I've replaced the board and it does "something" as I can see the oscillation on the output fet gates with no fets soldered, but the moment I solder in the output fets it all goes to ****, power rails all over the place, power fets heating up, the amp no longer in protection mode, but it definitely doesn't work as it should.

May be those "1kw1ch" boards are wired differently, I don't know.
I think I will wrap up here, unless I'll get my hands on a working dlm board to compare.
 
I returned to this amplifier after a break.

I've spent some time to learn how the dlm4500 work. It turned out that this is not a self oscillating modulator, but a more traditional pwm with a fixed carrier freq.

It has a triangular generator circuit which consists of a schmitt trigger (one half of lm319) and an integrator (one half of tl072).
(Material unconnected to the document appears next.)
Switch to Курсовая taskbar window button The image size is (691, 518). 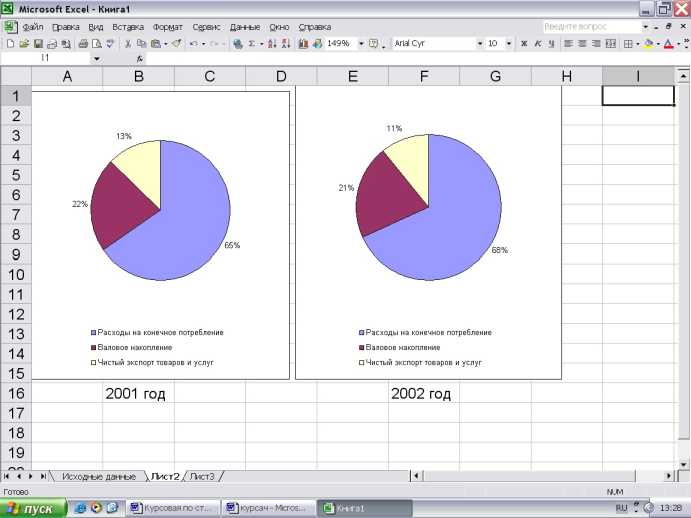pos(173,508)
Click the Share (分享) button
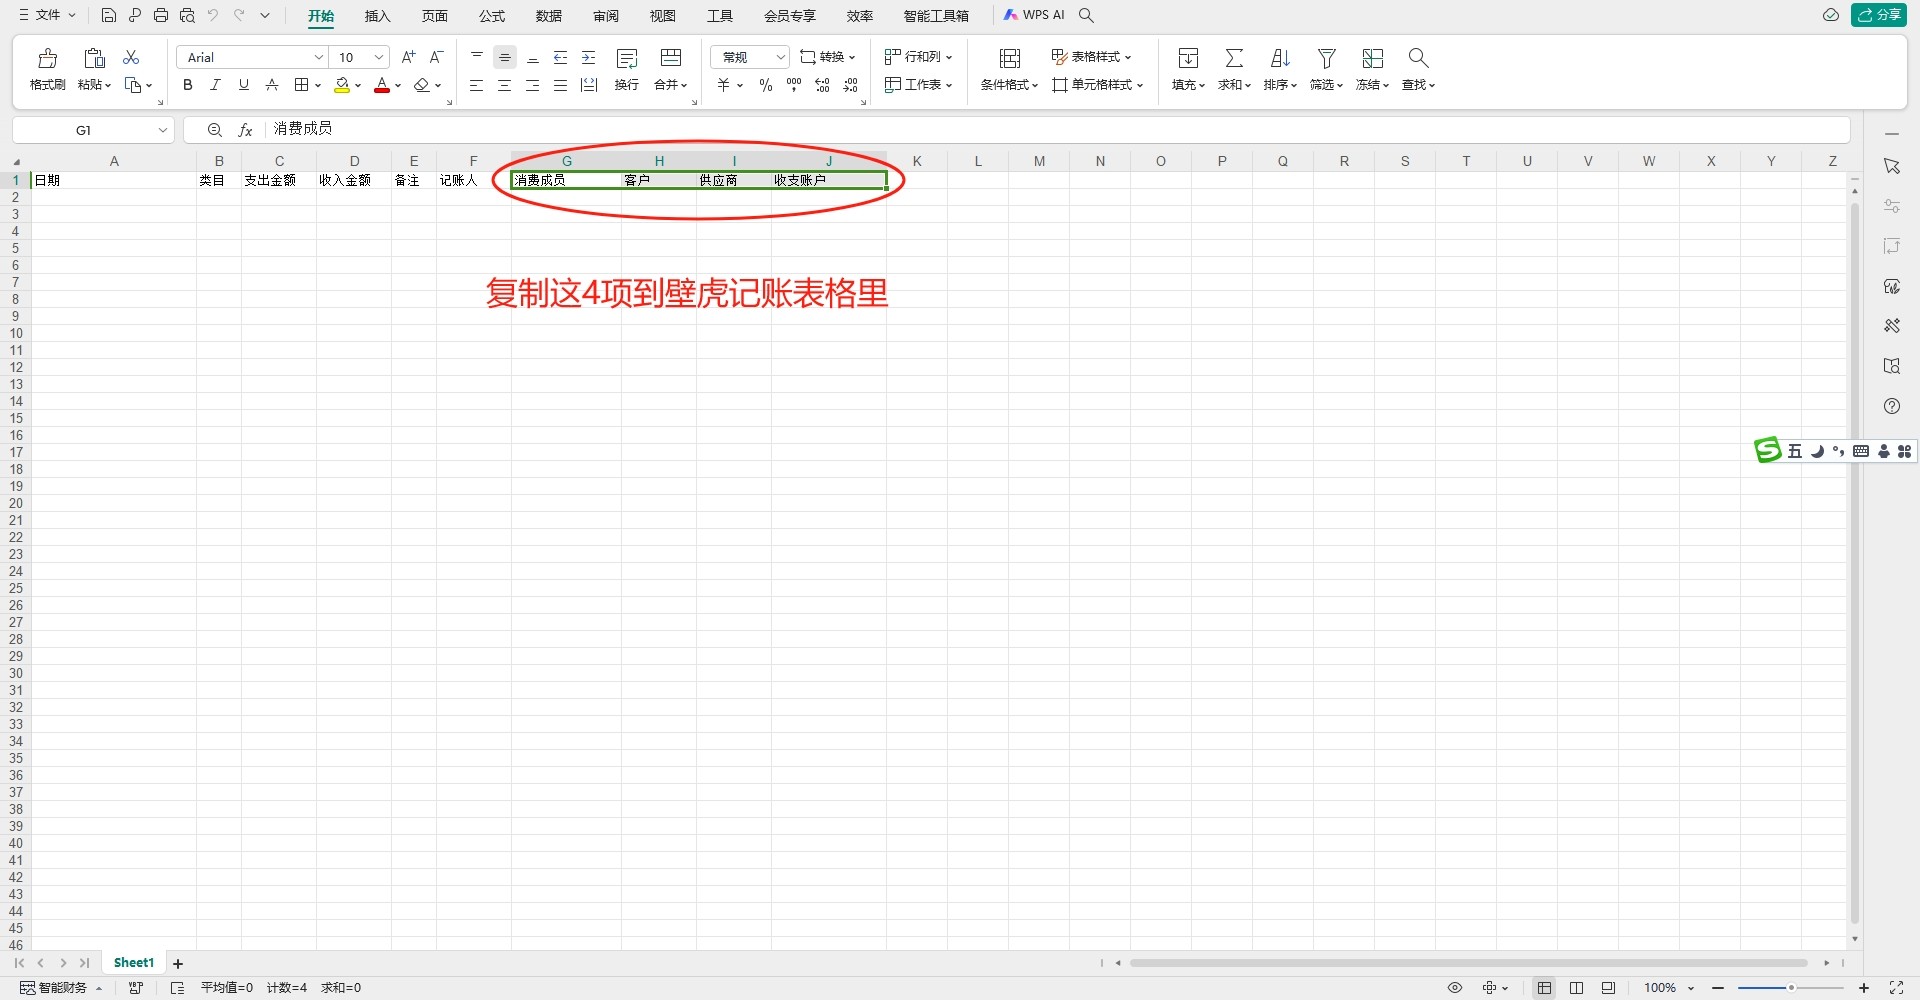Image resolution: width=1920 pixels, height=1000 pixels. pyautogui.click(x=1879, y=15)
This generator should work either with or without input signal.

My problem is this generator doesn't produce a triangular wave.
Instead of 100kHz triangular wave with amplitude of 9v it produces a tiny amplitude square wave biased to -9v
I checked all related passive elements and they measuring ok.

I will remeasure them and if this will not reveal the problem, then I tempted to replace ICs. Again. There is a small chance that I killed the ICs during soldering.

At least "fixing a standard triangular generator" instead of "fixing a proprietary modulator board" sounds much more manageable to me.